The biopsies were graded and staged according to a novel scoring system using a modified Ishak system for grading and staging of inflammation, fibrosis and steatosis if present. Histological indices of inflammatory activity (interface hepatitis, lobular inflammation, portal inflammation) and steatosis were each scored using a 5-point scale (0 - 4), while the severity of fibrosis was staged using a 7-point scale (0 absent to 6 cirrhosis). The presence of clear zone 3 pericellular fibrosis, ballooning regeneration or Mallory body formation was considered definite for steatohepatitis; changes falling short of this, in particular enlarged hepatocytes showing prominent cytoplasmic clumping, were considered borderline.
The extent of AAT accumulation was determined semi-quantitatively based on DPAS staining with a novel approach. See Figure 1a; section 1: represents patchy periportal deposition of small granules and globules; section 2: widespread small globules; section 3: widespread small granules with patchy large globules; section 4: ubiquitous small and large globules. Individual globules discernible at x40 magnification (approximate diameter 5µm) were considered large.

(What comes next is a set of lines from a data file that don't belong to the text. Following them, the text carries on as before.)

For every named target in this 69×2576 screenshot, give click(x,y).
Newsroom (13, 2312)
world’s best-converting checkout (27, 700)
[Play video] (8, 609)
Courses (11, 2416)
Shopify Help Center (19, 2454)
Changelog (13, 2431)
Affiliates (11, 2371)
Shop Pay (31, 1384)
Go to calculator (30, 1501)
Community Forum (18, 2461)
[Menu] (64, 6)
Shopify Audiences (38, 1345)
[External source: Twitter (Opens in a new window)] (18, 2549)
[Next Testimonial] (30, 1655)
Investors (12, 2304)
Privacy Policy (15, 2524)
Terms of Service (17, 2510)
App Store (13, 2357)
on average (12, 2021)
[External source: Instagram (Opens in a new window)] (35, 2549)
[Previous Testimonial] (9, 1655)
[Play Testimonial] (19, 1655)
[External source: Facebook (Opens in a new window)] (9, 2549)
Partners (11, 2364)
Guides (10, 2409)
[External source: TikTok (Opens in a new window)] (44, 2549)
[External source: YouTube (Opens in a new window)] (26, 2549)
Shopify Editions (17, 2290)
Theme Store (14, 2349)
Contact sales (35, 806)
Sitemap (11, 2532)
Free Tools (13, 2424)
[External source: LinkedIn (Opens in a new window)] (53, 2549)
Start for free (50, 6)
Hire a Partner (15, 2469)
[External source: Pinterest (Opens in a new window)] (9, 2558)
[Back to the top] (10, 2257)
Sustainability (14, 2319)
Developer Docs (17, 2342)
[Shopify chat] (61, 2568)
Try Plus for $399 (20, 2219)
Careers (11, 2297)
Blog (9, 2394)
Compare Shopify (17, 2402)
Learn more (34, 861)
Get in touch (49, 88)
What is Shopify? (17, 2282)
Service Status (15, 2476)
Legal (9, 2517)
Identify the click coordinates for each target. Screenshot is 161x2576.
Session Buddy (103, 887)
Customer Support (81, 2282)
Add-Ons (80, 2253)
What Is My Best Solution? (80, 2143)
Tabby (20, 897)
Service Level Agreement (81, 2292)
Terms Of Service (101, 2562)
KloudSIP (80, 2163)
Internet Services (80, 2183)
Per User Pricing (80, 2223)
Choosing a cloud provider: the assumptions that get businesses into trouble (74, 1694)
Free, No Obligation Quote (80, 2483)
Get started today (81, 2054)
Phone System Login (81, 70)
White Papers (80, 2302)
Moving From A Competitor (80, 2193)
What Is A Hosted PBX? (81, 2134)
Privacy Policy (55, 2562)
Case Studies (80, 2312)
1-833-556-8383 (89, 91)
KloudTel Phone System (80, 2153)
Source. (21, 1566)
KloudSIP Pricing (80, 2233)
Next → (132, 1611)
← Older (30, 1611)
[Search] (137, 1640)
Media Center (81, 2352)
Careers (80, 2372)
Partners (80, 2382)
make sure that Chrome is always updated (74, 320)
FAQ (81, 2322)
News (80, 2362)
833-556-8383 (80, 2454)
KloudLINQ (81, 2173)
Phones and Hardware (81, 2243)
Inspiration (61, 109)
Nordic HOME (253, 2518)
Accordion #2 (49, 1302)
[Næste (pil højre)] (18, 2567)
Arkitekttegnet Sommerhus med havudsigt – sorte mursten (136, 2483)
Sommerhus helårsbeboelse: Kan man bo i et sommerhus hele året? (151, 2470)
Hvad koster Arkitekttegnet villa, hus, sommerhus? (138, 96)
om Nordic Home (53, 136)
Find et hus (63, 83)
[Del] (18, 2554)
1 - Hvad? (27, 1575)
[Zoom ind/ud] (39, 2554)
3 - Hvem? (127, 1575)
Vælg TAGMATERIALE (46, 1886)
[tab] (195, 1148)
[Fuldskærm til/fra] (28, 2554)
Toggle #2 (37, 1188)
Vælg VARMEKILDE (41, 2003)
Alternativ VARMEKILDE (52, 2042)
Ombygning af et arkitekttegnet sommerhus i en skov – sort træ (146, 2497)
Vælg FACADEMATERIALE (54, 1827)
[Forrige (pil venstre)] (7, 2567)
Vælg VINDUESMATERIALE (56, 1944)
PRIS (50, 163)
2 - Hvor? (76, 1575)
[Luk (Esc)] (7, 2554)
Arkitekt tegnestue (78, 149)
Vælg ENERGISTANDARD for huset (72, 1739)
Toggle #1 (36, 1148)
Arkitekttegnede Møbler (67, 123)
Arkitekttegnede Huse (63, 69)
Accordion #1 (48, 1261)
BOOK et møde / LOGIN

Archived formalin fixed, paraffin embedded 5µm thick liver sections were stained with 2C1 antibody, a conformation-specific monoclonal antibody developed to detect polymerized AAT with high specificity23 using a Leica Bond Bond-Max Autostainer. Sections were subjected to heat-induced antigen retrieval with epitope retrieval ER1 solution (Leica Biosystems) at 100°C for 20 minutes, then incubated with the 2C1 antibody for 20 minutes at a concentration of 1:50, then washed with Bond washing buffer (Leica Biosystems). After washing, slides were incubated with a secondary antibody (Bond Polymer Refine kit, Leica Biosystems) for 8 minutes at room temperature. Chromogenic detection of the antibody was achieved by incubation with 3,3’-diaminobenzidine for 10 minutes. The proportion of hepatocytes expressing 2C1 using image analysis (see below) served as an objective measure of the AAT polymer load. (Figure 1b).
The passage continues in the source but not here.